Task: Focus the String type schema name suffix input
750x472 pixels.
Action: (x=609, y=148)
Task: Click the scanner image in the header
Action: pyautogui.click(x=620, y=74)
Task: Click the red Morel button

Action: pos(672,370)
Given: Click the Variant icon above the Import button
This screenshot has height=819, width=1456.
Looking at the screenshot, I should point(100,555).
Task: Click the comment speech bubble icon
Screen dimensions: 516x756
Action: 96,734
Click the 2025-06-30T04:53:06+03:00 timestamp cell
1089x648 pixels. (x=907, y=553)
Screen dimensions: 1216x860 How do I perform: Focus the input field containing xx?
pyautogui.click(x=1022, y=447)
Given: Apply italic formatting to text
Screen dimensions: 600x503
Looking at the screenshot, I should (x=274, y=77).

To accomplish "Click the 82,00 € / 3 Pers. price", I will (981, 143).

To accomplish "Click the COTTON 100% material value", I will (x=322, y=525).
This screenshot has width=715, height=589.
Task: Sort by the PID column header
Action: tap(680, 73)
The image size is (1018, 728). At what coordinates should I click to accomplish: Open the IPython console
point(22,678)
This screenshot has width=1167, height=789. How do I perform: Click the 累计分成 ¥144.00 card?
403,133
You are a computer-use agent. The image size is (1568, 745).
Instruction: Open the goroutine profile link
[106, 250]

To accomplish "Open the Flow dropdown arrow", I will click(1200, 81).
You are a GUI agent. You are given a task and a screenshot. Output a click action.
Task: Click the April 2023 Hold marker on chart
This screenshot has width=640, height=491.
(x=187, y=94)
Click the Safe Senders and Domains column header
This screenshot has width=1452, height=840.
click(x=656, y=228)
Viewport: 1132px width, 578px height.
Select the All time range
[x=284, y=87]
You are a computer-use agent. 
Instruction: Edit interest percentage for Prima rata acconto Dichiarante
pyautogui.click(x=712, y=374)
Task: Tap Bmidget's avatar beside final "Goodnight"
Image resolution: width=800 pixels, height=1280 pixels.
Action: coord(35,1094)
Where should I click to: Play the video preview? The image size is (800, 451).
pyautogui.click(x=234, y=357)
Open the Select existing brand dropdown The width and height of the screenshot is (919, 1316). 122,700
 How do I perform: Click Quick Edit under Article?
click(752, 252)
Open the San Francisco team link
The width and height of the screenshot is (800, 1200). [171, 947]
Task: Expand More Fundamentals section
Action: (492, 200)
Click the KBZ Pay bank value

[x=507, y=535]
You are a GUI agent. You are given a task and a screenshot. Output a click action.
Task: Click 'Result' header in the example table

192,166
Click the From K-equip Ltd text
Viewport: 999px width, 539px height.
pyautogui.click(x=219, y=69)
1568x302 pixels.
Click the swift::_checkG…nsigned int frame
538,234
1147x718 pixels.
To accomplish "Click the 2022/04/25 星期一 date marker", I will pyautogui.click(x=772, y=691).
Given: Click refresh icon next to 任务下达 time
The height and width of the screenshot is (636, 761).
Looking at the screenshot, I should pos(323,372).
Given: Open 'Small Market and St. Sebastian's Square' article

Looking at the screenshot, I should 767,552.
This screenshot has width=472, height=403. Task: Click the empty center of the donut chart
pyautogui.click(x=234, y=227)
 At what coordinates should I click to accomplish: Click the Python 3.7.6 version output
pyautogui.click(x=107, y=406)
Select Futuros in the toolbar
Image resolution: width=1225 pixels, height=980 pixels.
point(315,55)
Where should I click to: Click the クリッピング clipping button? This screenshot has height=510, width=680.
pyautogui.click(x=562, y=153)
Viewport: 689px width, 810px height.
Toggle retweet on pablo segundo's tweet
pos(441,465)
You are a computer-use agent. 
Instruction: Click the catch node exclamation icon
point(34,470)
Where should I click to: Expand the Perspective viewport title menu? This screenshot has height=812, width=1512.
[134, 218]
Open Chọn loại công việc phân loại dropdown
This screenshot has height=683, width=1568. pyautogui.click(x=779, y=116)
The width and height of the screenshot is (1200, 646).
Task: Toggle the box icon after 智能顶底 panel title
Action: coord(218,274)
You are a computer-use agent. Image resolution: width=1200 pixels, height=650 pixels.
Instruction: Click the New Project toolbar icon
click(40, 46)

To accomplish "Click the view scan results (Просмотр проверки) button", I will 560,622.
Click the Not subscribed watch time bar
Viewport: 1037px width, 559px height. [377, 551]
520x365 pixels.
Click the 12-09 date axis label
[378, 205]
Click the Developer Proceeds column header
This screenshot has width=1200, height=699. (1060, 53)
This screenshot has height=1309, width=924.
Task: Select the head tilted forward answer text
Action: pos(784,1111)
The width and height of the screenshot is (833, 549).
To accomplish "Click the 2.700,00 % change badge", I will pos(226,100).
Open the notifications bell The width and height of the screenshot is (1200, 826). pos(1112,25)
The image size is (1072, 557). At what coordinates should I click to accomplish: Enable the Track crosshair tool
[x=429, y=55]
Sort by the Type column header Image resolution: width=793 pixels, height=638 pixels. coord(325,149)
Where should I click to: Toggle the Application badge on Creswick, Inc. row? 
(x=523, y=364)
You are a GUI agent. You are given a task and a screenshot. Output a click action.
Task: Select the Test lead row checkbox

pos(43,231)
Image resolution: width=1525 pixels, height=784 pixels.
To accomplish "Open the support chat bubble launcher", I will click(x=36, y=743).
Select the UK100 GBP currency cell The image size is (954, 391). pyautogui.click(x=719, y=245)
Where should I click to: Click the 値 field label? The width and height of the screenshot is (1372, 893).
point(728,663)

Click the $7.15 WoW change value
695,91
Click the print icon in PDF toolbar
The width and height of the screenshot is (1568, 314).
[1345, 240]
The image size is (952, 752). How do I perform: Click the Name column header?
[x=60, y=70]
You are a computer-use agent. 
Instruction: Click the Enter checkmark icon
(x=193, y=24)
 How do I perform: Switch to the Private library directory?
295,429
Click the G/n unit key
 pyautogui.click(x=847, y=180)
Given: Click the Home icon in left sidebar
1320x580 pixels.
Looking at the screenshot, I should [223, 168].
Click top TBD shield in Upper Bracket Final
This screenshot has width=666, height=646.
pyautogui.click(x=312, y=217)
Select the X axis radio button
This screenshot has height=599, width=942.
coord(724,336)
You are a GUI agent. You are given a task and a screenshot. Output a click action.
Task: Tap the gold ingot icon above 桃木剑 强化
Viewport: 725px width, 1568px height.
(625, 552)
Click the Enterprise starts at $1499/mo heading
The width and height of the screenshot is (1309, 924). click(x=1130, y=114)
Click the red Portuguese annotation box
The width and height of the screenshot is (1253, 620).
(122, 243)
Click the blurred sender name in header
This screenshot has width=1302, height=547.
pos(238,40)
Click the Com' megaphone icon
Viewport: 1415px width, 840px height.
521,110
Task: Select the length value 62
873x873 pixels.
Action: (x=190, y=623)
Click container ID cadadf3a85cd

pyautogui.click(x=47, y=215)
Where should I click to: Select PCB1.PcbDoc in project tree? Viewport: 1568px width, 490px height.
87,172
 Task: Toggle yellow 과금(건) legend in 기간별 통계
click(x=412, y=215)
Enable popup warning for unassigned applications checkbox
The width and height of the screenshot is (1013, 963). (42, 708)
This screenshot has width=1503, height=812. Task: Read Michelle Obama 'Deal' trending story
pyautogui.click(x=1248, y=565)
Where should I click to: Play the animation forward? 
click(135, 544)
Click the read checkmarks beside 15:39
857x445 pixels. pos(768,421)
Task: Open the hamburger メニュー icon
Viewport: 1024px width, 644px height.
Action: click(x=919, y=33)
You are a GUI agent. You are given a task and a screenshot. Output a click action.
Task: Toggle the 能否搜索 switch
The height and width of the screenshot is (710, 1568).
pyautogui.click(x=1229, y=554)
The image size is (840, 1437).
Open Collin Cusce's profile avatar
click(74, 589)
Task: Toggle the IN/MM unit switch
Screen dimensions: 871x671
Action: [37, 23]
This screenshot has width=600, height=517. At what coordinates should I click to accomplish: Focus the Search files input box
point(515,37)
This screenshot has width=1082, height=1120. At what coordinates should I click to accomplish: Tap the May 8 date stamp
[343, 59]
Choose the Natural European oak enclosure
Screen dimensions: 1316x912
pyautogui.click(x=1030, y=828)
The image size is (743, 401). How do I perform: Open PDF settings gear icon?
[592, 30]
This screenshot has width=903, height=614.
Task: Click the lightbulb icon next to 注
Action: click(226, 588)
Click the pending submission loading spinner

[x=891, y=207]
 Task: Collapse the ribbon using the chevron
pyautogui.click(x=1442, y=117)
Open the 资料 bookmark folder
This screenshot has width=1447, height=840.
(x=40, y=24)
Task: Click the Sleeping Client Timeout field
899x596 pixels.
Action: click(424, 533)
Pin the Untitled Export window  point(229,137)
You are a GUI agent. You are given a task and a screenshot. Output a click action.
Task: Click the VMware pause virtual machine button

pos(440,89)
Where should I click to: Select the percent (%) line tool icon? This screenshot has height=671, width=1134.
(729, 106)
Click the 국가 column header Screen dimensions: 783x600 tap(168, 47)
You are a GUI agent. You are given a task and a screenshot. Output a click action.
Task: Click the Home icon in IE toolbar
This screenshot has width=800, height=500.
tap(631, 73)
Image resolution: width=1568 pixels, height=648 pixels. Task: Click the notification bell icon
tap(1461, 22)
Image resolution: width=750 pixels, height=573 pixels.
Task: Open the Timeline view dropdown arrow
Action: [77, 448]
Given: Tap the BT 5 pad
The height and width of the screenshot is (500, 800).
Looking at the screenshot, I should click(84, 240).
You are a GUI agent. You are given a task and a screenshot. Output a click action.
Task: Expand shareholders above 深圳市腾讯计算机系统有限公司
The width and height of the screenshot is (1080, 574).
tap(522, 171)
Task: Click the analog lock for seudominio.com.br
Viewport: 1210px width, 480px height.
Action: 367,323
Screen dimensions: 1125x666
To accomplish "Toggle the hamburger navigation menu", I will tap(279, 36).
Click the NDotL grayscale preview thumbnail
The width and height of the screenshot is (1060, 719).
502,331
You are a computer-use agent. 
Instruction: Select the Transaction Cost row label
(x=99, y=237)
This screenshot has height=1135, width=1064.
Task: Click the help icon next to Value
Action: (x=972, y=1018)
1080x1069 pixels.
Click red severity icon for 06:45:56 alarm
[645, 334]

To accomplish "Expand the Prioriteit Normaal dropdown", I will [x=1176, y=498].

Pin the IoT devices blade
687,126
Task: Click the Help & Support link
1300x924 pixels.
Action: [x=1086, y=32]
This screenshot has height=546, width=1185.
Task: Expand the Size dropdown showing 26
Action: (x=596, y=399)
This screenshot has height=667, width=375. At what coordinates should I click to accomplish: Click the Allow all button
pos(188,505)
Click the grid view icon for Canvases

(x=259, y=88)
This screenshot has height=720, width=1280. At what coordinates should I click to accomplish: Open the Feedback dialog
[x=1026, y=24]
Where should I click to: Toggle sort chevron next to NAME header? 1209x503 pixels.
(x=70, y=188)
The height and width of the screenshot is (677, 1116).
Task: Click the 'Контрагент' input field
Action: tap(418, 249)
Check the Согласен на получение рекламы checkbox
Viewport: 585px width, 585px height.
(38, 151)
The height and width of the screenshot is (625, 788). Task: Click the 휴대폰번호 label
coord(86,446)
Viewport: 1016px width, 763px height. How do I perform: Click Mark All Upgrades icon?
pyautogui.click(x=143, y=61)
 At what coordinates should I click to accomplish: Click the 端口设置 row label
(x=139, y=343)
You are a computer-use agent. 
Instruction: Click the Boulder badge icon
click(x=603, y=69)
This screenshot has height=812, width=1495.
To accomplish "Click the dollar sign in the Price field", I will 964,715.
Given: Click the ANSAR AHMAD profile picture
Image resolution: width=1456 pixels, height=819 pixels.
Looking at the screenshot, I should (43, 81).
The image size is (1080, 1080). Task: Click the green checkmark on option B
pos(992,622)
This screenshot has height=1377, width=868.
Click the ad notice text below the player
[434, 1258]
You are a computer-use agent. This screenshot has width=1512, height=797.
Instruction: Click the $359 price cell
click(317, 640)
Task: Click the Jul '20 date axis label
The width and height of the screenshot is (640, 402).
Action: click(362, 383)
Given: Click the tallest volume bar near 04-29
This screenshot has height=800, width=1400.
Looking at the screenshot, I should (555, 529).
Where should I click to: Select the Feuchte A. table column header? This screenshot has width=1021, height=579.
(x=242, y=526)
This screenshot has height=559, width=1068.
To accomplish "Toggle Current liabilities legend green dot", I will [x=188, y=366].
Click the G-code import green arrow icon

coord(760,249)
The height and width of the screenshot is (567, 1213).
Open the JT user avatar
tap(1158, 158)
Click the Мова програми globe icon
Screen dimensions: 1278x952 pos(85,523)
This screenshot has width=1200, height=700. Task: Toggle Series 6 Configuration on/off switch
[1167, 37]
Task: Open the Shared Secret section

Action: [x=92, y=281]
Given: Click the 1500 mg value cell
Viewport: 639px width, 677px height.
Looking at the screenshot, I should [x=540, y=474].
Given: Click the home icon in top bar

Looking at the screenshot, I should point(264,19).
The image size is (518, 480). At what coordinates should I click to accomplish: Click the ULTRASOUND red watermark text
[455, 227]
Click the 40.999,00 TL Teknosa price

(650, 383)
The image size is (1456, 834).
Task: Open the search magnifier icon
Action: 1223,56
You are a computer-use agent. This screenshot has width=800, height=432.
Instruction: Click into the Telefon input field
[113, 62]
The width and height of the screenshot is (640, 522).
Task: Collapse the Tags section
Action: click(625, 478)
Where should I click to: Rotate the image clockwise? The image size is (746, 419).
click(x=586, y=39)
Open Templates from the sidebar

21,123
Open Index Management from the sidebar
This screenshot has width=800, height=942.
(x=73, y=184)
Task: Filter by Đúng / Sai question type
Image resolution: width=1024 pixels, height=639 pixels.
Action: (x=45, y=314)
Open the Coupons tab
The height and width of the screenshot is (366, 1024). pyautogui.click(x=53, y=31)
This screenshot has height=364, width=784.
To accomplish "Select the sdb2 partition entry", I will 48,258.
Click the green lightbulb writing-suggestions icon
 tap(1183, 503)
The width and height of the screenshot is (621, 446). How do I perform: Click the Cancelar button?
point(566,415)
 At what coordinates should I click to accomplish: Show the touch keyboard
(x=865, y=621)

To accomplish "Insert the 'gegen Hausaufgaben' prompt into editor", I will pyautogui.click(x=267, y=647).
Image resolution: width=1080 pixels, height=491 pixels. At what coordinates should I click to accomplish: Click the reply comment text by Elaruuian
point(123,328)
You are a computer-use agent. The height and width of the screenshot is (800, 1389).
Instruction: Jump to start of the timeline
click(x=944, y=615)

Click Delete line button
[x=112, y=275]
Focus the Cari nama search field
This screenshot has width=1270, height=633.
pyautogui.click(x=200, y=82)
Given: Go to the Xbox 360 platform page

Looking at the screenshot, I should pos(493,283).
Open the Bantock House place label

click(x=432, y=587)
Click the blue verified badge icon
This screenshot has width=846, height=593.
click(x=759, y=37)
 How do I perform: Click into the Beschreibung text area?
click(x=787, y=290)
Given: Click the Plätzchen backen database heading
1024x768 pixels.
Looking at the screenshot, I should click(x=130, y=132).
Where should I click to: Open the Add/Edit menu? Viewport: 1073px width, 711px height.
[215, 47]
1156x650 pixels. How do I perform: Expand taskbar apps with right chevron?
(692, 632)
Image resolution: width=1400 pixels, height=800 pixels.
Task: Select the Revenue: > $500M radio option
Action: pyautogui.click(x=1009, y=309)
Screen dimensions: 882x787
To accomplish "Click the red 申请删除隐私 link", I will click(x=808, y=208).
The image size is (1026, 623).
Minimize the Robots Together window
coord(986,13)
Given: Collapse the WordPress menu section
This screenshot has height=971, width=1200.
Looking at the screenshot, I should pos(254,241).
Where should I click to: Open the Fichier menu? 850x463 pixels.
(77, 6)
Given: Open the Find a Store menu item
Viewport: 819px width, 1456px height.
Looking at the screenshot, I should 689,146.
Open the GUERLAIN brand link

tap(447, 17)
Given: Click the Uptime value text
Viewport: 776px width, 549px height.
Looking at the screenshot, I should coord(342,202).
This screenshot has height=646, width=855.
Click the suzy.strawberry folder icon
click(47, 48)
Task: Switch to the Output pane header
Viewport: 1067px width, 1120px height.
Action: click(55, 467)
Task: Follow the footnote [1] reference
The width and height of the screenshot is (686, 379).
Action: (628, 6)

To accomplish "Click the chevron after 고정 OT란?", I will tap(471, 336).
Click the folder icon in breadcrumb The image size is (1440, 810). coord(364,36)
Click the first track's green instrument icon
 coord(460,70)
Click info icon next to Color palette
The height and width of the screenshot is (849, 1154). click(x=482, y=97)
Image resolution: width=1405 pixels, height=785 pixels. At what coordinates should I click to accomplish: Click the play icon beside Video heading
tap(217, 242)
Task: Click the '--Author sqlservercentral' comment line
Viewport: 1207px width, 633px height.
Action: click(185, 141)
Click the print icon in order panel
════════════════
Work to complete: Would you tally the lines above holding "hamburger" and reply with the total alone?

Answer box: 2